(Element lookup records)
* Start *

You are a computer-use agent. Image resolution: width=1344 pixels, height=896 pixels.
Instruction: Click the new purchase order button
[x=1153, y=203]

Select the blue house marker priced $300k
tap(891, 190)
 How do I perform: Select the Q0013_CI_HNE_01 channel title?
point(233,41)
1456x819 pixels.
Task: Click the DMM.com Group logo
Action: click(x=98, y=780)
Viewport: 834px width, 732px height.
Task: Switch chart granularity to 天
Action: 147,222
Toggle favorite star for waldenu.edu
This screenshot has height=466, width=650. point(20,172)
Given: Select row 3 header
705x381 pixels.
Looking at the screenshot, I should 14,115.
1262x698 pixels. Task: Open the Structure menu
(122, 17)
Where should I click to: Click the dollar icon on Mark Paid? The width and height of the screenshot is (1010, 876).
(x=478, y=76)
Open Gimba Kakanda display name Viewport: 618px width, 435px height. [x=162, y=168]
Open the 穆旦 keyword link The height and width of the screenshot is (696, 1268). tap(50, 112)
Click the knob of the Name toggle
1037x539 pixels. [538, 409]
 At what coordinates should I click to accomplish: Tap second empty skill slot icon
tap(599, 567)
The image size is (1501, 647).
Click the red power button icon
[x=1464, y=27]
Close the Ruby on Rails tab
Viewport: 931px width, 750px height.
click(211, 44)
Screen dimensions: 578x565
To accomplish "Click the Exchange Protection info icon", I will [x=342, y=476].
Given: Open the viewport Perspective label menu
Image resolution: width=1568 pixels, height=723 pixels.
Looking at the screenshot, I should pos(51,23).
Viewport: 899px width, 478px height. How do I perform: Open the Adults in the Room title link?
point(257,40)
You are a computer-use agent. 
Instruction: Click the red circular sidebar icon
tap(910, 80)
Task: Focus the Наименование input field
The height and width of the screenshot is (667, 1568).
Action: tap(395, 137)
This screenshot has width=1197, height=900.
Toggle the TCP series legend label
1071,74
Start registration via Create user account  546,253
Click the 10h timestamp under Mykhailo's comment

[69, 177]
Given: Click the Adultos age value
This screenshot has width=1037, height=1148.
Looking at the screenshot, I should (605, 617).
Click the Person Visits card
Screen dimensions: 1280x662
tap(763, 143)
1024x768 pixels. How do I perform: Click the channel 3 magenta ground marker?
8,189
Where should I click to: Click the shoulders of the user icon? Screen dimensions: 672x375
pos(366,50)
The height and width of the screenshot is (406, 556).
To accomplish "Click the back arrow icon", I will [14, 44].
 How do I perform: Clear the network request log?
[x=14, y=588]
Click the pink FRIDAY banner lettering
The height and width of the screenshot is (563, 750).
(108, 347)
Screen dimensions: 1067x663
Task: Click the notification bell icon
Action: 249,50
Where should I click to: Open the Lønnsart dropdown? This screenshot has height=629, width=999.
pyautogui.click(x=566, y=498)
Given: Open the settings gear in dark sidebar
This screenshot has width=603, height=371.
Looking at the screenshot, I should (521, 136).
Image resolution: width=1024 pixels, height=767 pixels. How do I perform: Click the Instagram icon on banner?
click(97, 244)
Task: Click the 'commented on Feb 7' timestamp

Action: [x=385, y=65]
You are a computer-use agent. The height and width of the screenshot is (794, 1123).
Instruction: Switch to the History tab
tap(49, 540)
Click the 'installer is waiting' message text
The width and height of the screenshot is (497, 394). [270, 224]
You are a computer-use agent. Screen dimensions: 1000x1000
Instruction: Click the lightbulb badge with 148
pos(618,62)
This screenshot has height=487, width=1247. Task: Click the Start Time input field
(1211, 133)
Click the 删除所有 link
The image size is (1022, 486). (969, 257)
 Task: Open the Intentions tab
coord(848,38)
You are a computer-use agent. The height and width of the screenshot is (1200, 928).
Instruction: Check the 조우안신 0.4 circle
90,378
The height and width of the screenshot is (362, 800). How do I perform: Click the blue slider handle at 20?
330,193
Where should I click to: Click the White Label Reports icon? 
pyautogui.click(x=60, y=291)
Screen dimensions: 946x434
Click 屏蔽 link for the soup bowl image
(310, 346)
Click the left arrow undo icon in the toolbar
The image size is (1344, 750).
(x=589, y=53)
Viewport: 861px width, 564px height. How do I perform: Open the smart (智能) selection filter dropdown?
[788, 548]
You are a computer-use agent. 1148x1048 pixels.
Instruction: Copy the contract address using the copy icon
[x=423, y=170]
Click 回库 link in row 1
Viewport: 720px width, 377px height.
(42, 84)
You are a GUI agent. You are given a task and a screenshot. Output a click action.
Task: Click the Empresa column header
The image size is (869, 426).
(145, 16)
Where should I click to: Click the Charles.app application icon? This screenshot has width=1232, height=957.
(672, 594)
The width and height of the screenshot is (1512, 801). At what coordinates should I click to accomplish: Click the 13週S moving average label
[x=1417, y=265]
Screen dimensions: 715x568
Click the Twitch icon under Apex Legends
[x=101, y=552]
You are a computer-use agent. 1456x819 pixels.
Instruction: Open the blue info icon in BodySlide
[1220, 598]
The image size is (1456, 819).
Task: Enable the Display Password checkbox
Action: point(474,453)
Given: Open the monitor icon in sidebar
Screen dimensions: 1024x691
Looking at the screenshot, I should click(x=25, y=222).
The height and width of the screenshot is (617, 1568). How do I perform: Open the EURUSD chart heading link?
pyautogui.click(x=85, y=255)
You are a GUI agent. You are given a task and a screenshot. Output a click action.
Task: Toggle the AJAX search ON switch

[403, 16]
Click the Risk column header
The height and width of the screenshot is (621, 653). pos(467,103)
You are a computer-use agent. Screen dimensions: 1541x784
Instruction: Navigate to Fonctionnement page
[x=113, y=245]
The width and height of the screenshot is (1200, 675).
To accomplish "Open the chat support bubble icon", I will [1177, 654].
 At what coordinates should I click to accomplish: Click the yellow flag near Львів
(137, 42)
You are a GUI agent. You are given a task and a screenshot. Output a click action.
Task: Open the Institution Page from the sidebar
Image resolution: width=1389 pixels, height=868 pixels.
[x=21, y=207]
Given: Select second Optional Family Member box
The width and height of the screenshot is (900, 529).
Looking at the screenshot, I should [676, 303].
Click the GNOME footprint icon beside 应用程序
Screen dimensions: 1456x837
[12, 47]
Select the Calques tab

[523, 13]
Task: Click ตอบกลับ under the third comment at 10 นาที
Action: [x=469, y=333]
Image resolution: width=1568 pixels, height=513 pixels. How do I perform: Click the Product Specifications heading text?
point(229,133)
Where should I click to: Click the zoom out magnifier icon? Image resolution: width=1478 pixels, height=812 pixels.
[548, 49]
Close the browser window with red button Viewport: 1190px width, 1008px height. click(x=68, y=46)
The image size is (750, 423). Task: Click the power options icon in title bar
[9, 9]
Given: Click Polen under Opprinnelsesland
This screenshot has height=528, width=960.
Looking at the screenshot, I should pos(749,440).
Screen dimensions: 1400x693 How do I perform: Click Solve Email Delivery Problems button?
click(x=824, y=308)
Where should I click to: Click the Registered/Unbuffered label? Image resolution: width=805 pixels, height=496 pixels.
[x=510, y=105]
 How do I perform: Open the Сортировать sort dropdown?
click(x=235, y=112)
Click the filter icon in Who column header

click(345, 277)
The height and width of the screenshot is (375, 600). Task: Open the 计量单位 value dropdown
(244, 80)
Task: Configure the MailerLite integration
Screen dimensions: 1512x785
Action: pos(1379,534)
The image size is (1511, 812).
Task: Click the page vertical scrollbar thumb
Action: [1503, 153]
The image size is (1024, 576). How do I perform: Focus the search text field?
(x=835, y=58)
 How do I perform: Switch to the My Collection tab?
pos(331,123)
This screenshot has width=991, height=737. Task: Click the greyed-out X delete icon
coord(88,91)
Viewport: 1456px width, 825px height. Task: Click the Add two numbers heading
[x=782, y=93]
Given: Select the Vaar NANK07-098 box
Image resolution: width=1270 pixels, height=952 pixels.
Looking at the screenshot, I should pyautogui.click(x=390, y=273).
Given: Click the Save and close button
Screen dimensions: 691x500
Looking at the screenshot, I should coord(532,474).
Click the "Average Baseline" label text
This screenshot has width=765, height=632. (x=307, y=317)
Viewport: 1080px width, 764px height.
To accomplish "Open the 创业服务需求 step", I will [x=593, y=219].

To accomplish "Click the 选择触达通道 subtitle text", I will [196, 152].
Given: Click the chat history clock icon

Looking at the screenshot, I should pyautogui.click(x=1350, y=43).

* End *

Copy out the rows unchanged, from the line containing "will [196, 152]." through the last line of the rows, including both ends.

To accomplish "Click the 选择触达通道 subtitle text", I will [196, 152].
Given: Click the chat history clock icon

Looking at the screenshot, I should pyautogui.click(x=1350, y=43).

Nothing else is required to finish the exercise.